Christian Richard, who farms 2,000 acres of rice, soybeans and crawfish in Kaplan, La., was named 2010 Outstanding Louisiana Master Farmer, and nine newly certified Master Farmers were recognized at the 65th annual meeting of the Louisiana Association of Conservation Districts on Jan. 13.
The newly certified Master Farmers are: Shannon Daboval of Jefferson Davis Parish, Charles Fondren and Jamie Howington of Madison Parish, Gene Foster and Jeff Foster of Lincoln Parish, Algy Irvin and Mary Irvin of Lafourche Parish, Norwyn Johnson of Vernon Parish and Phillip Sneed Jr. of Sabine Parish.
The Louisiana Master Farmer Program is an environmental education program designed to help farmers and ranchers identify and adopt best management practices.
Richard, who worked as an intern at the LSU AgCenter Rice Research Station in 2000, has a degree in agribusiness from the University of Louisiana in Lafayette. He is a 2005 USA Rice Leadership Development class graduate and was in the LSU AgCenter Ag Leadership class.

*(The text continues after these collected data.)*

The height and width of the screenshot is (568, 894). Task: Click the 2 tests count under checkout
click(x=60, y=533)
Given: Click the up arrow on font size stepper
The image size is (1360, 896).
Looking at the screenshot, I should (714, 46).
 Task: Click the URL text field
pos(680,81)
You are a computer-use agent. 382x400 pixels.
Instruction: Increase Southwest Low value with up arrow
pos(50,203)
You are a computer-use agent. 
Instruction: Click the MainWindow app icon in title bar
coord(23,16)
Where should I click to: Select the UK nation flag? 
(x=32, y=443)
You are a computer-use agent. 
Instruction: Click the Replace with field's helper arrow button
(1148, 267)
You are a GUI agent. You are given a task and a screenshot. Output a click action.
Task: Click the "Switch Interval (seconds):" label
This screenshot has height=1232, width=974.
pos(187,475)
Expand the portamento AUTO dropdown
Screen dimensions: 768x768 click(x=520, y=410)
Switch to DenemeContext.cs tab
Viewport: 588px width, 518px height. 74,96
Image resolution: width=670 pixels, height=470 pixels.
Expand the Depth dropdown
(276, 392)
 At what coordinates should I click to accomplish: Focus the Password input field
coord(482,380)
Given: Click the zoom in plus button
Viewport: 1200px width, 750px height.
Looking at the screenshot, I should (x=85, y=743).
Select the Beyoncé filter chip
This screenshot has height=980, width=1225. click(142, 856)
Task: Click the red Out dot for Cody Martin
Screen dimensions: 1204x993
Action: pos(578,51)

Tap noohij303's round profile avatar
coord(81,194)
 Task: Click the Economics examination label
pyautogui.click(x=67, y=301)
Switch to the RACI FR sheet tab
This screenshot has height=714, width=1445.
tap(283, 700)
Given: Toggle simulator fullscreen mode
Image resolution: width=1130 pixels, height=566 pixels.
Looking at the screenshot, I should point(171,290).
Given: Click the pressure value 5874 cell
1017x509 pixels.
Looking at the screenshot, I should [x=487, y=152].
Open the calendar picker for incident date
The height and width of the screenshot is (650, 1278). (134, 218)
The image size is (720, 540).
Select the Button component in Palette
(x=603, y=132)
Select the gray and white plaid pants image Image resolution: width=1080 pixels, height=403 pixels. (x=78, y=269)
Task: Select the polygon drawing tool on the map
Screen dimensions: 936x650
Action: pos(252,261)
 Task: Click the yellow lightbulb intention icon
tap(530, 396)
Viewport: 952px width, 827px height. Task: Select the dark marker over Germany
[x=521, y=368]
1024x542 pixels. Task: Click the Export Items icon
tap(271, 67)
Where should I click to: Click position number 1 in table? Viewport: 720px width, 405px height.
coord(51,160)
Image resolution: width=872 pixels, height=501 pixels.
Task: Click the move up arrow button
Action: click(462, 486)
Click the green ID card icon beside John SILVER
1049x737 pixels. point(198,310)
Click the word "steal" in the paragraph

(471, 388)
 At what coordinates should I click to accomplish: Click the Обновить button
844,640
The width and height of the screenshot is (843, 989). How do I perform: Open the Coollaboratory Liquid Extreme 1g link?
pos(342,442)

His other activities include serving as president of the Louisiana Rice Growers, member of the board of the Vermilion Soil and Water Conservation District, on the executive committee of the Vermilion Farm Bureau Federation and assistant chief of the Indian Bayou Volunteer Fire Department. Richard has also has been recognized as Vermilion Rotary Club Farmer of the Year and with the Vermilion Woodmen of the World Environmental Award.
Richard is in a program to test new tractor equipment and currently is working with an LSU agronomist on a test plot to study the effects of zinc.
The Louisiana Master Farmer Program -- which got its start in 2001 as a way for farmers to learn up-to-date, research-based conservation practices in a comprehensive manner -- is a partnership of the LSU AgCenter, the Louisiana Farm Bureau Federation, the Louisiana Cattlemen’s Association, the Natural Resource Conservation Service and the Louisiana Department of Agriculture and Forestry.
All together, 124 farmers have earned Master Farmer status, which means they have not only learned the latest in conservation practices but also are implementing them on their farms, said Ernest Girouard, LSU AgCenter coordinator of the Master Farmer Program.
To become a Master Farmer, participants must successfully complete the program’s three phases. The first involves classroom instruction on such topics as pesticides, nutrient management, hypoxia and nonpoint-source pollution. The second phase includes tours and field days at model farms that already have implemented some of the practices that Master Farmers are to duplicate.
In the third phase, the farmer must put together a conservation plan and timetable for implementation of best management practices. The farmer does this in cooperation with the NRCS in Louisiana.
All phases of the program are voluntary, and the farmer determines the length of time to complete each phase, Girouard said.